I worked for nearly 25 years within corporate structures and holdings. I experienced firsthand how systems function, how decisions are made, and how labor is valued—or ignored.
After retirement, I did not step aside. For another 15 years, I continued my journey as an entrepreneur. I took risks, I won, I lost—but I always produced. For me, retirement is not withdrawing from life; it is the time to share accumulated experience.
Throughout my life, I have been in 21 countries and 60 cities. From Japan to Africa, from Western Europe to the Balkans, I observed how people live, what they hold onto, and what keeps them standing.
Within Türkiye, I traveled across 50 provinces and more than 300 districts and villages. I sat in coffeehouses, walked through markets, talked in fields, and listened in cities. That is why my writing comes not from maps, but from life itself.
For a period, I worked as a manager on an airport construction project in Niger.
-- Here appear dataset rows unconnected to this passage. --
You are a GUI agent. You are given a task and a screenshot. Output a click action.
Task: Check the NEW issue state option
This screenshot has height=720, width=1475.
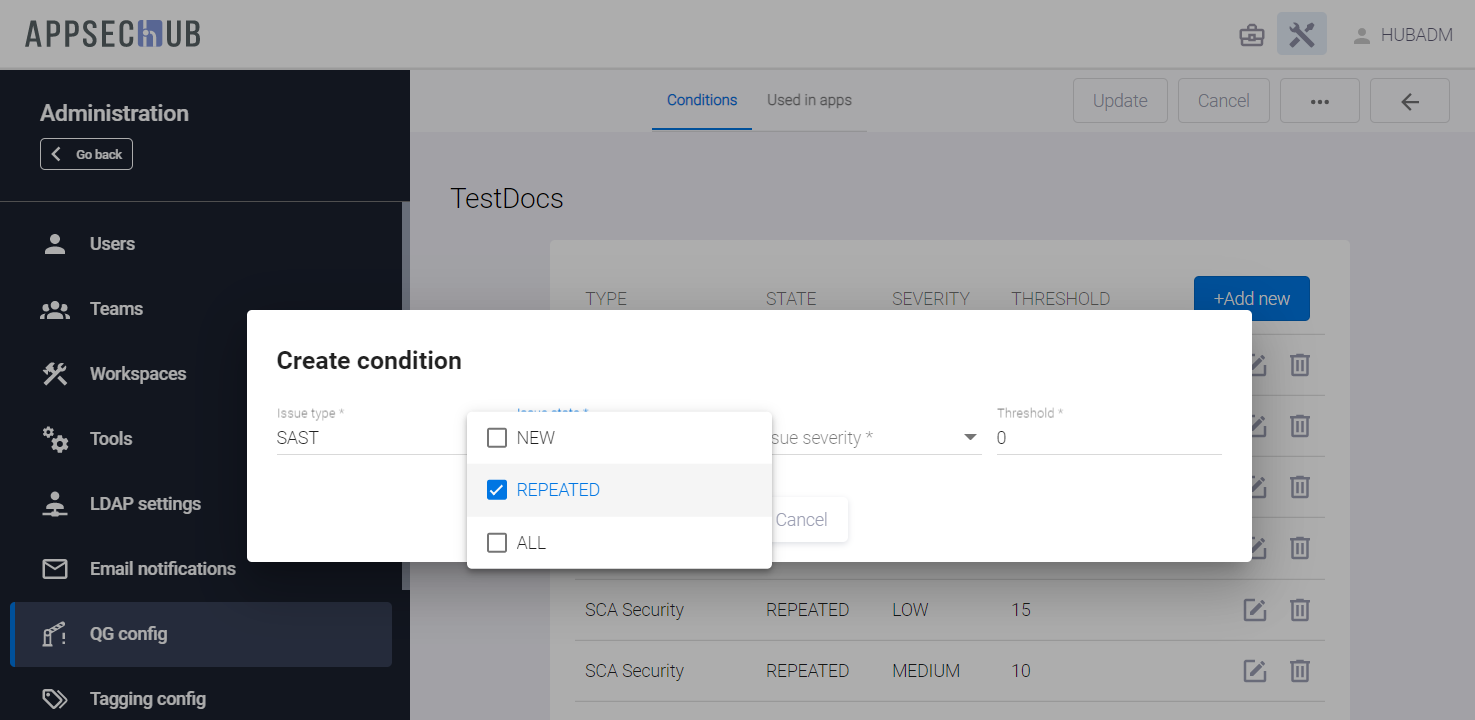(497, 438)
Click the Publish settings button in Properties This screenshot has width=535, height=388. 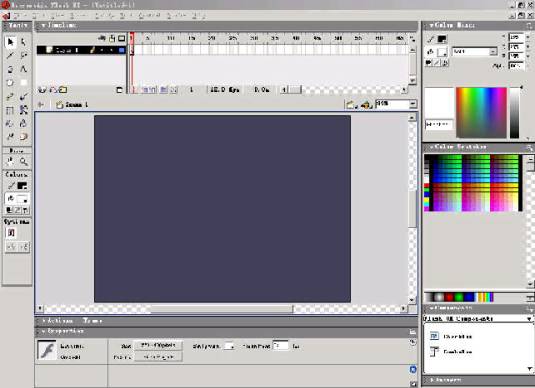[x=158, y=357]
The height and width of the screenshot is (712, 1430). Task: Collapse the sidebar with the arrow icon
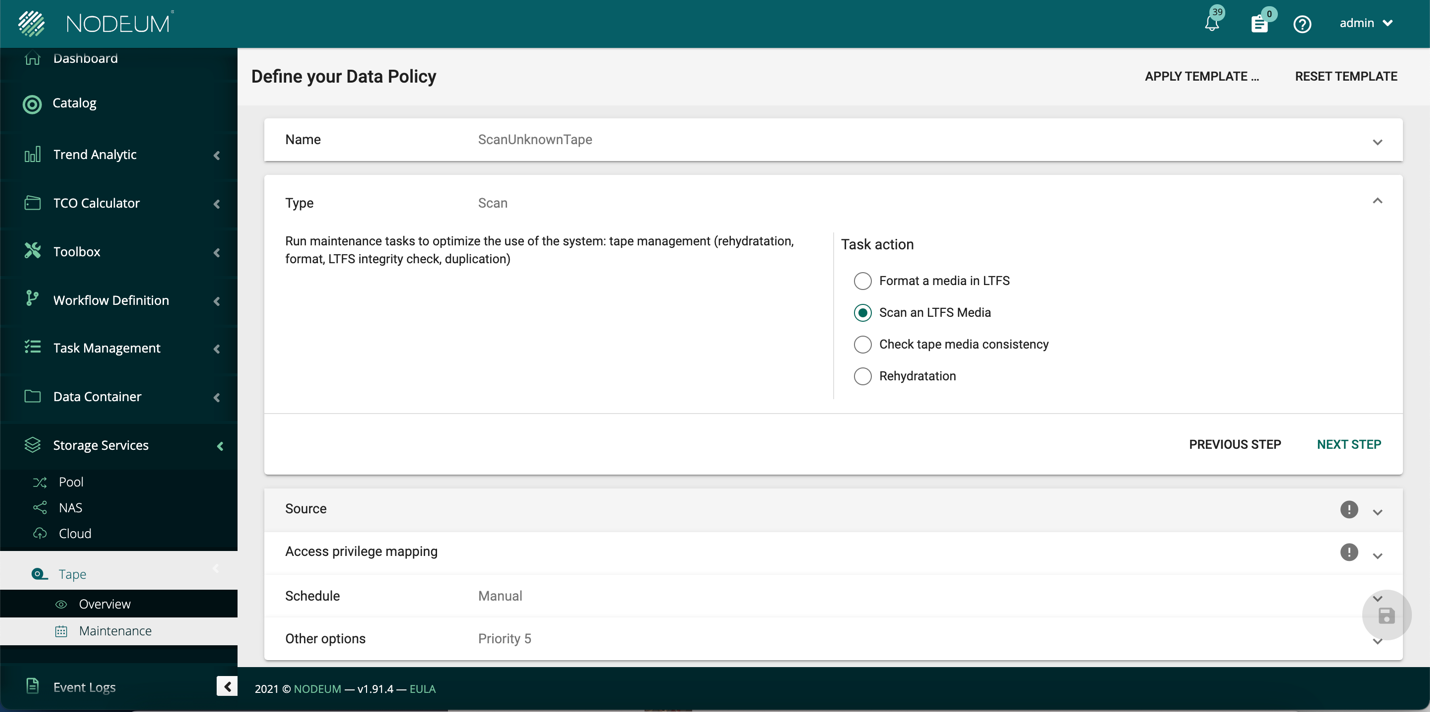[227, 686]
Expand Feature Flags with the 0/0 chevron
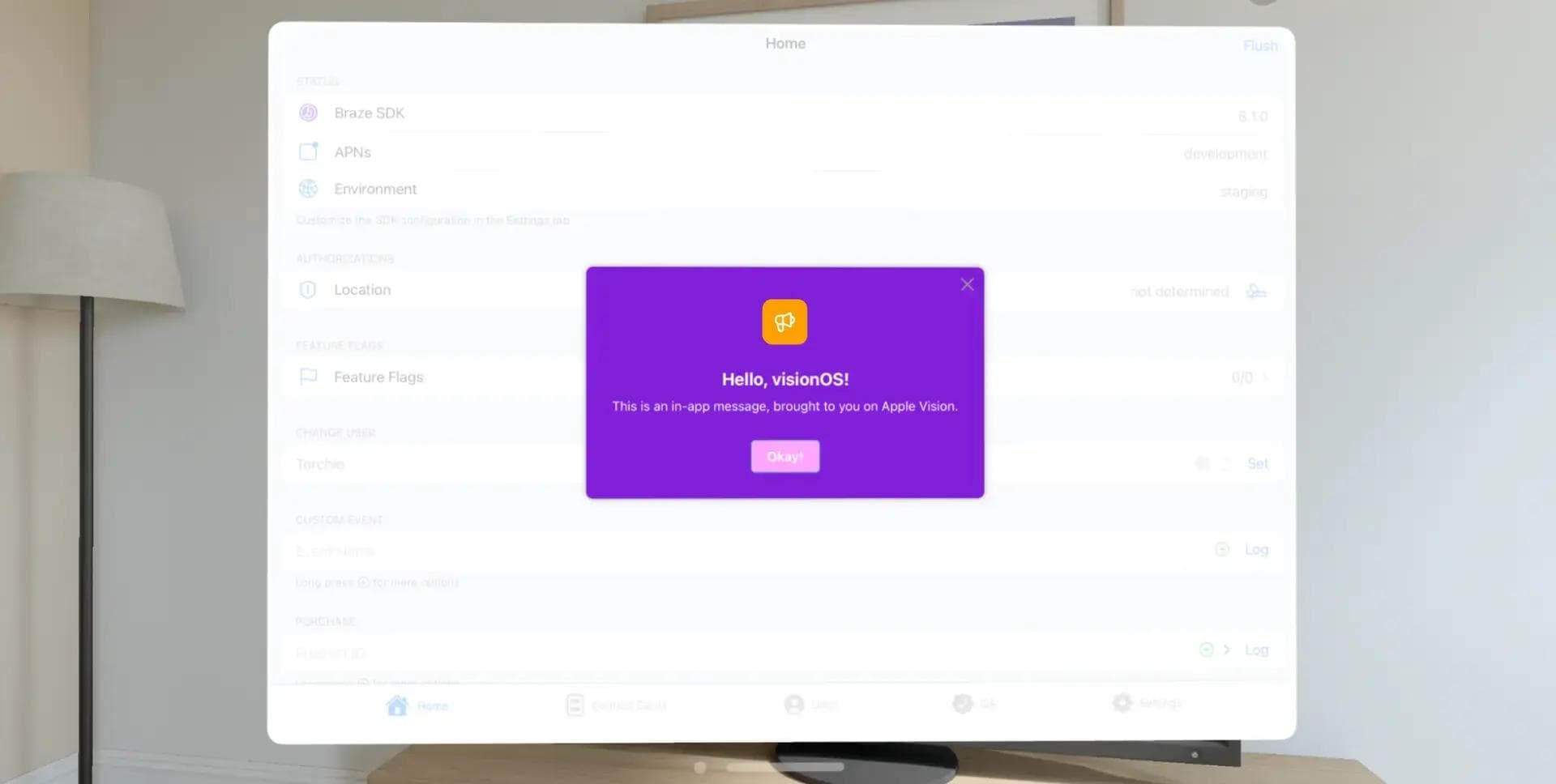 point(1264,377)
Between 1991 and 1992, I witnessed the difficult years in Belarus during the collapse of the Soviet Union.
I am still in contact with friends from those regions. These experiences taught me one thing: although geography changes, human concerns, dignity, and expectations remain remarkably similar.
In my personal life, I have been married for 33 years and am the father of two children. As a family, we traveled extensively both domestically and abroad, discovering the world together. My elder son is a senior engineer, my younger son works in tourism management. Both live and work abroad and have each visited nearly 20 countries. My wife is a chemist and retired.
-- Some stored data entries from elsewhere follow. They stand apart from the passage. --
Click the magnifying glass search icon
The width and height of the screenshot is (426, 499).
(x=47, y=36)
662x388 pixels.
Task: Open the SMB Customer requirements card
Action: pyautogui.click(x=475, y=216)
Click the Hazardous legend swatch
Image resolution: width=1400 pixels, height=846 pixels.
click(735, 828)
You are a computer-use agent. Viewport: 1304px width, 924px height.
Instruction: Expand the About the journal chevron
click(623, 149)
We are a closely connected family that values solidarity. The balance, patience, and sense of conscience felt in my writing stem partly from this foundation.
On this blog, I write about:
Türkiye’s economic and social realities,
retirement, work, and entrepreneurship,
justice, hope, and despair,
and comparative observations from someone who has seen the world,
in a sincere, simple, and unembellished manner.
My aim is not to offend anyone, but to make reality visible.
Because sometimes problems remain unsolved not because they are unspoken, but because they are spoken from the wrong place.